SUPPLIED TEXT:
begin
# Group guitar lessons



## MattFoley (Dec 5, 2009)

Just signed up for group guitar lessons starting a week from this saturday. One of the most anxiety provoking things for me is having to perform in any way in front of people. The scale ranges from telling a story in front of people which is fairly easy all the way up to playing music in front of people. Music is probably a 9 out of 10 as far as nerves go and I'm going to be doing it in less than two weeks. Not only playing the guitar but singing too! Oh ****. 

There are 8 sessions. My goal is to go to every single one of them and trying as hard as I can to get as much out of it as I can. I'm going to try to update after every one so there should be 8 more posts coming from me in the future. If there aren't, feel free to belittle me to light a fire under my ***.


----------



## PHD in Ebonics (Jan 5, 2010)

Great for you! Hope you go through with it.

While playing guitar is practically the only thing I don't fail at life in, I can never ever play in front of someone else. It's one of my biggest problems anxiety-wise.


----------



## strawberryjulius (Jun 28, 2009)

That sounds really great, I hope you enjoy it, good luck! I can't play guitar in front of people either. o.0


----------



## WalkingDisaster (Nov 27, 2010)

Playing guitar in front of others- I'm fine with it.
end
PROVIDED RECORDS:
begin
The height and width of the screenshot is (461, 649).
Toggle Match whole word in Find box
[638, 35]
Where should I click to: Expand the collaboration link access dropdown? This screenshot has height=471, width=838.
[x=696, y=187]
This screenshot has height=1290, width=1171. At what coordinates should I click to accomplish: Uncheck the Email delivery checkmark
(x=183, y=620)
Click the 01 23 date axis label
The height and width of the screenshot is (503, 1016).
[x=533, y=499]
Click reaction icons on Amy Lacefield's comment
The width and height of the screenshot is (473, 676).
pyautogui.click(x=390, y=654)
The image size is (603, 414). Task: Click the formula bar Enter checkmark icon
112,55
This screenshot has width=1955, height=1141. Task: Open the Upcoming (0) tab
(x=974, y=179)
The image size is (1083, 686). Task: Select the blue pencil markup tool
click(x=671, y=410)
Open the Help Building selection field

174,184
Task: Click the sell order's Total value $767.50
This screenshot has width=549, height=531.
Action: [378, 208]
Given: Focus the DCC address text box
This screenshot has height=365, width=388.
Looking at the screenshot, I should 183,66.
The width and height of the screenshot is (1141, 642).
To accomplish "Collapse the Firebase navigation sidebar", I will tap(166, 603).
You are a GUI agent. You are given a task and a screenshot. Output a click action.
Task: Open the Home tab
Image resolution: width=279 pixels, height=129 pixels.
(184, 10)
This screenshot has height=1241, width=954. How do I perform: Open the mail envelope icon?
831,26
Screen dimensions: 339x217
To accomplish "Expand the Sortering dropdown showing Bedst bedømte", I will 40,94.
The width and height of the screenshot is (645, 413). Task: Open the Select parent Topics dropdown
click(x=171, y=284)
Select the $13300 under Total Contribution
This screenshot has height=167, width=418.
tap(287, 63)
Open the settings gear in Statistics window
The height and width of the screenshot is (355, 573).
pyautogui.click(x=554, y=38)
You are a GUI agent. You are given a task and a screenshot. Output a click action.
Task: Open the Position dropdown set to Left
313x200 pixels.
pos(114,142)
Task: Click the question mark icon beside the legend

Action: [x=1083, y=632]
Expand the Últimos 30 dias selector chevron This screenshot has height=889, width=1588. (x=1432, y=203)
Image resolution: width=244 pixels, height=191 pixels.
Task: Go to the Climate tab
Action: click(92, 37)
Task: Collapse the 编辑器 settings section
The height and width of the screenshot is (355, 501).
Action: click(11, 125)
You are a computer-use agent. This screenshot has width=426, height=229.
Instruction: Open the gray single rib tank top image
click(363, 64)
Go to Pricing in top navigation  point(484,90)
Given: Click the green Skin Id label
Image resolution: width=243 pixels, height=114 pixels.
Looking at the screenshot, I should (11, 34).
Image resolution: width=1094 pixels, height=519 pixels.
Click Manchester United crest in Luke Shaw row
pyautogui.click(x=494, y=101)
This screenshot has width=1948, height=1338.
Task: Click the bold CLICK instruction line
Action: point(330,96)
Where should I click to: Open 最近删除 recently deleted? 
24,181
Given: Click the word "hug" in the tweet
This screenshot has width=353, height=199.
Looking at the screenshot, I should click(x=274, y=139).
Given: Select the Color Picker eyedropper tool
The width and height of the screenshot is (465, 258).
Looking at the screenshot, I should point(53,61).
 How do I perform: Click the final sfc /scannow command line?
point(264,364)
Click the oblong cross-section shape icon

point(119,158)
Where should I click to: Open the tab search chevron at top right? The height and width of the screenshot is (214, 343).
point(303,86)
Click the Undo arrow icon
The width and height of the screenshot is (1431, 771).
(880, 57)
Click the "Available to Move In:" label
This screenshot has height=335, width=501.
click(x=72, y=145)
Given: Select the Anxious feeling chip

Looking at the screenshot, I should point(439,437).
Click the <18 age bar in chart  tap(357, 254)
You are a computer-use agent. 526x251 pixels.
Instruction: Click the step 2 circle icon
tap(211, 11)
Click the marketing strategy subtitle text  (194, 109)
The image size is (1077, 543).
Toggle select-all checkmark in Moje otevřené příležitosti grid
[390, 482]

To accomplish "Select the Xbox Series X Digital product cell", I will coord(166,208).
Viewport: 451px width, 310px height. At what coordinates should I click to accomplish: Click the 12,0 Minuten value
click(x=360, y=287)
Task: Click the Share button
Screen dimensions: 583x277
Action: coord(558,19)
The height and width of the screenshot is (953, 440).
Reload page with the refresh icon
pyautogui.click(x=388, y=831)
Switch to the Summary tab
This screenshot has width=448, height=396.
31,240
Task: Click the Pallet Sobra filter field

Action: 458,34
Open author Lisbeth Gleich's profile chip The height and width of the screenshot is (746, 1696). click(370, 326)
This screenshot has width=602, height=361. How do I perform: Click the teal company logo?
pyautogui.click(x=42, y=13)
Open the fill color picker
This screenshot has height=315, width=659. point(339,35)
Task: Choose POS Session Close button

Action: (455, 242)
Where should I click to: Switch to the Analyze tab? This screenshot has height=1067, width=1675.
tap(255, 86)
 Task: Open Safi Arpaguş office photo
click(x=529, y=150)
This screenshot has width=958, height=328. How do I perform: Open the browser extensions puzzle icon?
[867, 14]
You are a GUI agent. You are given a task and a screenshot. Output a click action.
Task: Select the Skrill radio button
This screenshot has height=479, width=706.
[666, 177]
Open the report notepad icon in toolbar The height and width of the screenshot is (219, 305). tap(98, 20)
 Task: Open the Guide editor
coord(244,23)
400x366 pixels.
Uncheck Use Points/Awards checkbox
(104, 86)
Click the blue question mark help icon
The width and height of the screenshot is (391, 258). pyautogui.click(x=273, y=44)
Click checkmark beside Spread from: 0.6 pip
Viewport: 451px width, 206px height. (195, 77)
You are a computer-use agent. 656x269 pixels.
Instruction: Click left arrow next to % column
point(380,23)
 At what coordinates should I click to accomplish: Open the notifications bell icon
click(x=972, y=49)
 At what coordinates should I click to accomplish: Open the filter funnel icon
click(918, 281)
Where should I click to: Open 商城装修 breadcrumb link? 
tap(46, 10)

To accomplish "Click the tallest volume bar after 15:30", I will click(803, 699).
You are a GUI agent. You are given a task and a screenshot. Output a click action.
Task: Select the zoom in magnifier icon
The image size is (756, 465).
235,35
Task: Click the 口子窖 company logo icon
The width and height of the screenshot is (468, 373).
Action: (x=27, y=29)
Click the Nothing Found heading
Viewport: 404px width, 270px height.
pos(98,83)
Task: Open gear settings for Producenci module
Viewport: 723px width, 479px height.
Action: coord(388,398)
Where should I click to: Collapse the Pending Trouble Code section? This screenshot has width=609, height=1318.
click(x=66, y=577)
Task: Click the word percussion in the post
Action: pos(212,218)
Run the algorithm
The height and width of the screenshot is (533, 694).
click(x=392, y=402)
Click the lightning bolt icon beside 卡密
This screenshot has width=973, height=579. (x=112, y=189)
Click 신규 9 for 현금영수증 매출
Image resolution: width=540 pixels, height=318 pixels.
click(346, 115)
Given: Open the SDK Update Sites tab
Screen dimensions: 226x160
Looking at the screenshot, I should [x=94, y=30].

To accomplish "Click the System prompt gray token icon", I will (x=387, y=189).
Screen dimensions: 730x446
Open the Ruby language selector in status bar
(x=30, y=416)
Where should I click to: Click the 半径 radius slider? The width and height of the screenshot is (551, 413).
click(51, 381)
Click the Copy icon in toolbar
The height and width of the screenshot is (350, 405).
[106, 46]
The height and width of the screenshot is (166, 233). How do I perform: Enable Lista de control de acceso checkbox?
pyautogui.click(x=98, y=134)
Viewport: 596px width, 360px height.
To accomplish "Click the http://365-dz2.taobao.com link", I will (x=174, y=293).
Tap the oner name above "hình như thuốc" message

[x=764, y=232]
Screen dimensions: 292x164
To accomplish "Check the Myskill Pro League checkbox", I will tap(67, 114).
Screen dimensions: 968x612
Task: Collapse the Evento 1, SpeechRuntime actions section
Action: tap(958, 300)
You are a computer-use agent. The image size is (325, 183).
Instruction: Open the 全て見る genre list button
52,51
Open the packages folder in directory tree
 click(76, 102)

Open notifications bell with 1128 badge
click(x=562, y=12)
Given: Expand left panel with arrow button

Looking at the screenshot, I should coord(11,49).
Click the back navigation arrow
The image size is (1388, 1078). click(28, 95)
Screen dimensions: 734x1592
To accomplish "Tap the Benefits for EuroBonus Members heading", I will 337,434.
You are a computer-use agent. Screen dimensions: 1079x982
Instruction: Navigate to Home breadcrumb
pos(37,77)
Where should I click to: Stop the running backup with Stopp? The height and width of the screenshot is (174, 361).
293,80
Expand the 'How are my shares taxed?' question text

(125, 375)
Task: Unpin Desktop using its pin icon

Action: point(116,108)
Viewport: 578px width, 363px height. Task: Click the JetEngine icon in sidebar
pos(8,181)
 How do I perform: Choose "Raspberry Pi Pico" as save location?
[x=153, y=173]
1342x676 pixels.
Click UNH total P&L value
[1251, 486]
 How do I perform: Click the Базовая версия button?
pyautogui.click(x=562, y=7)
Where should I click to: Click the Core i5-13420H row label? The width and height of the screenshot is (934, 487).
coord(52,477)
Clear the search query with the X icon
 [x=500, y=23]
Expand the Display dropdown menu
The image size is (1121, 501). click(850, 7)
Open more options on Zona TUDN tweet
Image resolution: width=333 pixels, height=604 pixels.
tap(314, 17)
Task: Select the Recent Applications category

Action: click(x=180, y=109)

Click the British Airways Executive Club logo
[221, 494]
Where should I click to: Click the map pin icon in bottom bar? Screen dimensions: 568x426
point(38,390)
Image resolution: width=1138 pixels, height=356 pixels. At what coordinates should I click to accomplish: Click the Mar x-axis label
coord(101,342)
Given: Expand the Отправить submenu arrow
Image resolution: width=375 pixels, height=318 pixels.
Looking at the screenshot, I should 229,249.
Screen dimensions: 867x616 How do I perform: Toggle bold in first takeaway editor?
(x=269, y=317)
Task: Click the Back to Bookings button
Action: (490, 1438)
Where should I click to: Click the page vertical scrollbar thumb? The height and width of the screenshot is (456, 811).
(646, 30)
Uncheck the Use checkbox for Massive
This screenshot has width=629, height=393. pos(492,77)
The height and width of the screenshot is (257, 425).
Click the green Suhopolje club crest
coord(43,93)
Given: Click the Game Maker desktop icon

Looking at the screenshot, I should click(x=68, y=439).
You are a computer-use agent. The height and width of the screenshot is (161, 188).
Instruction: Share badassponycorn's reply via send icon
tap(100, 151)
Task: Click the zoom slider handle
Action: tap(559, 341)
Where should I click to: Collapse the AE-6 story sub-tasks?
end
EXERCISE GOAL: List the usernames of everyone who posted in the guitar lessons thread. The items have no connection to the guitar lessons thread.

WRITTEN ANSWER: MattFoley, PHD in Ebonics, strawberryjulius, WalkingDisaster